• EXERCISE:
Repeat exactly, and only, the lines below starting at the line that contains "Assunto (364, 2176)" and ending at the line that contains "Buscar (1012, 123)", inclusive of both.
EXCERPTED RECORDS: Begin
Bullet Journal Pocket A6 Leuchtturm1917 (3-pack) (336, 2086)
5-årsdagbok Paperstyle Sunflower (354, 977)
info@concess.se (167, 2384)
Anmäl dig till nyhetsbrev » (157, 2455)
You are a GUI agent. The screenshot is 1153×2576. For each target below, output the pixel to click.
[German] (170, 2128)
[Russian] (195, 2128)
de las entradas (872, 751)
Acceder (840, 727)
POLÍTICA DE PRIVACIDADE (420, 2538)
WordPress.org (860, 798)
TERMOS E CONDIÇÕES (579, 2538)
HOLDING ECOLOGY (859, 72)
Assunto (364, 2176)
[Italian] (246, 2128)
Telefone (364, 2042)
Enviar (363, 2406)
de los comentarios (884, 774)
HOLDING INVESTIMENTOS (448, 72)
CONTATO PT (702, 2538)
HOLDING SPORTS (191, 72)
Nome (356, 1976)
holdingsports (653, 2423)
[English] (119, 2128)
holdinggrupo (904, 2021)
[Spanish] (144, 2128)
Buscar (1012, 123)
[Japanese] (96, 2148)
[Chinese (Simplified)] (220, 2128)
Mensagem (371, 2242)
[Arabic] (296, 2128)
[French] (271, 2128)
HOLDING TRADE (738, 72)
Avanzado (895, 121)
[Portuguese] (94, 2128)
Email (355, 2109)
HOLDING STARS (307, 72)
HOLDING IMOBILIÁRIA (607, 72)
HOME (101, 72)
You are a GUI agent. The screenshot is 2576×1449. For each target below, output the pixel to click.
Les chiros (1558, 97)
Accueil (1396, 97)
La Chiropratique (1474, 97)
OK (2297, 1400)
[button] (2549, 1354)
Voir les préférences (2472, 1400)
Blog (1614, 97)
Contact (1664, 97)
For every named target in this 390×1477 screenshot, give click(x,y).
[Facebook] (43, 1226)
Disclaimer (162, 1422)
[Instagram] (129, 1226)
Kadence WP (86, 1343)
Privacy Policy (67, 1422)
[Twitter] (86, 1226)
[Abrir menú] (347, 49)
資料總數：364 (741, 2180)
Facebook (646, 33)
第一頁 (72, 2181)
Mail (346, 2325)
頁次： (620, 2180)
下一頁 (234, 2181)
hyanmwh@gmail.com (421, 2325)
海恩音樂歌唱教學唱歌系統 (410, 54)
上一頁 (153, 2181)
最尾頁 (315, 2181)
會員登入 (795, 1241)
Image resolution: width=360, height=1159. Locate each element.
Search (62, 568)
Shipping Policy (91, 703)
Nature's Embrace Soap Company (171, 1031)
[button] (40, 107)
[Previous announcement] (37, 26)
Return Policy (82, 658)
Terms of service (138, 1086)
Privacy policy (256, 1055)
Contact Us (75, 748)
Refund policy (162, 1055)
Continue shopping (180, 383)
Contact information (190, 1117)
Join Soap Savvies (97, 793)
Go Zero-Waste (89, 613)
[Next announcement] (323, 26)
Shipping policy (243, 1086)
EXCERPTED RECORDS: End
• FINAL ANSWER:
Assunto (364, 2176)
[Italian] (246, 2128)
Telefone (364, 2042)
Enviar (363, 2406)
de los comentarios (884, 774)
HOLDING INVESTIMENTOS (448, 72)
CONTATO PT (702, 2538)
HOLDING SPORTS (191, 72)
Nome (356, 1976)
holdingsports (653, 2423)
[English] (119, 2128)
holdinggrupo (904, 2021)
[Spanish] (144, 2128)
Buscar (1012, 123)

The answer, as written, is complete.